Memorial gifts in the name of the deceased are always appropriate. Remember to give the deceased’s family name and address to the charity, so the gift can be acknowledged. You may mention your gift in a sympathy card, but don’t give specifics about the amount.
Especially if you live out-of-town, it is kind to telephone the family as soon as possible to offer your sympathy. Since others will also be trying to call, keep your call brief.
Food is always welcome, especially main-dish meals that can be re-heated easily. It is a good idea to call ahead and see what meals would be appreciated, to avoid duplication. Either send your dish in a disposable container or be sure it is clearly marked with your name.
Saying thank you is important, both verbally and in writing. Without putting too much pressure on yourself, be sure to acknowledge contributions, gifts of food, thoughtful acts, and services as quickly as possible. Your funeral director can provide you with printed acknowledgement cards. A short personal note is all that is required: “Thank you for the dinner you provided for our family. We really appreciate your kindness.” Perhaps a friend can help you gather the names and addresses and prepare the envelopes.
There are two ways to handle this situation. If you attended the visitation or funeral, it is enough to greet them warmly and ask how they are doing. If this is the first time you’ve seen them since the death, it is usually best just to say you understand this is a difficult time for them.

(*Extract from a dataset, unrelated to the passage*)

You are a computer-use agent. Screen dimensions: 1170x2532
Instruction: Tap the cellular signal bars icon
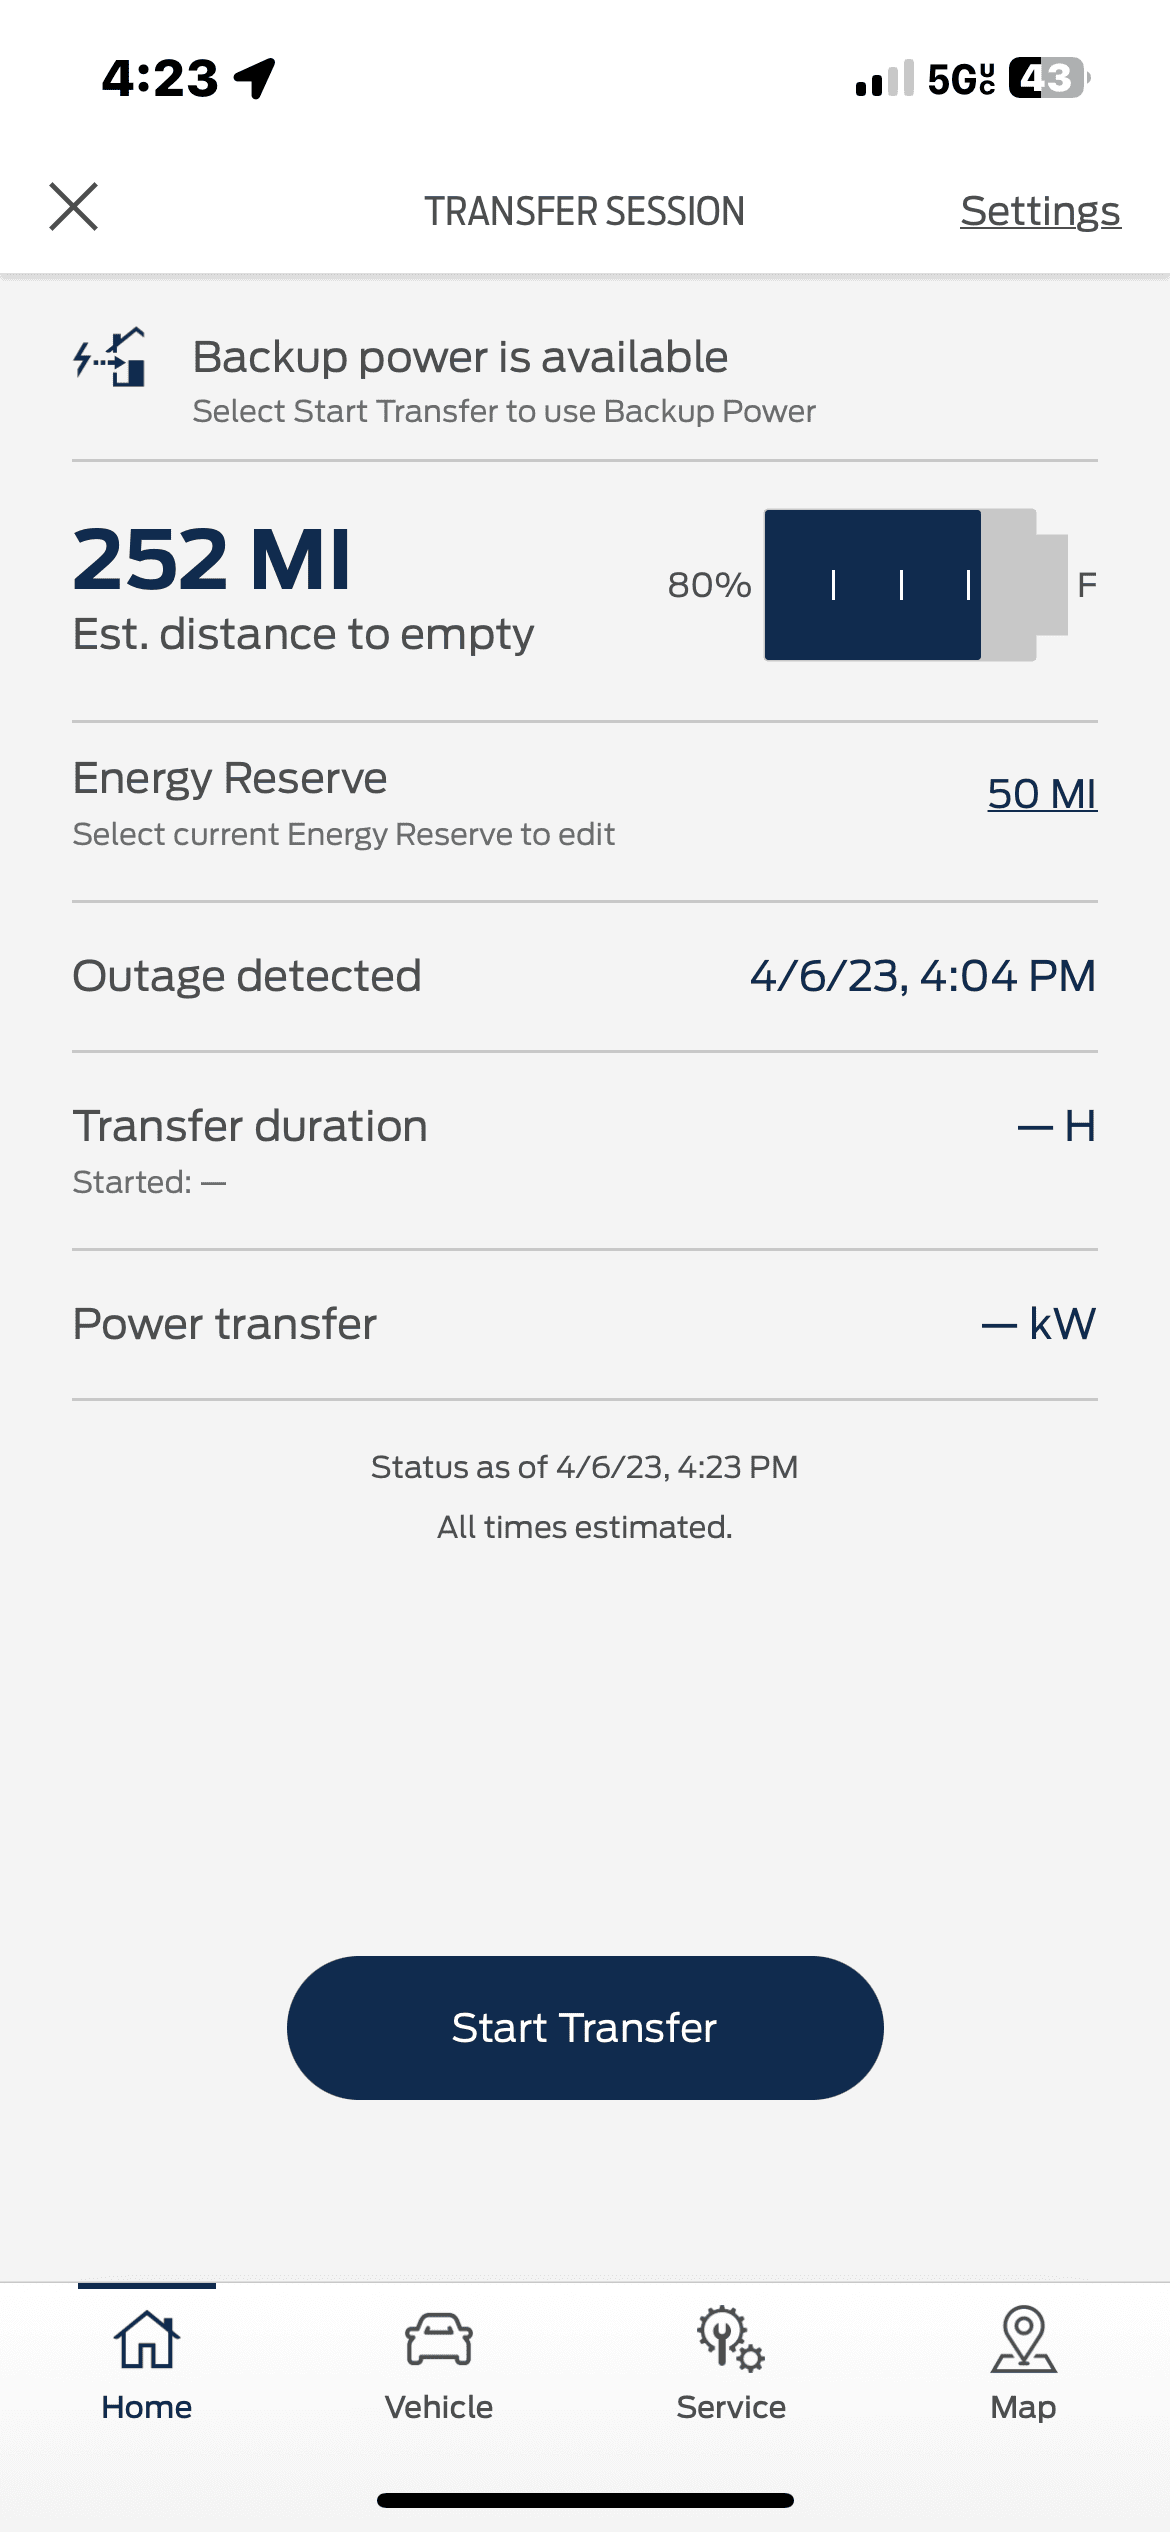point(885,78)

Remain a faithful friend. Don’t avoid the family because you fear mentioning the deceased will cause pain. They are living with the loss every day, and will probably welcome hearing their loved one’s name spoken aloud. Try to write or call regularly and include them in your social plans. When they are ready to join you, they will let you know. Remembering them on special occasions during the first year following the death, such as anniversaries and birthdays, is helpful, as those are tender and difficult milestones.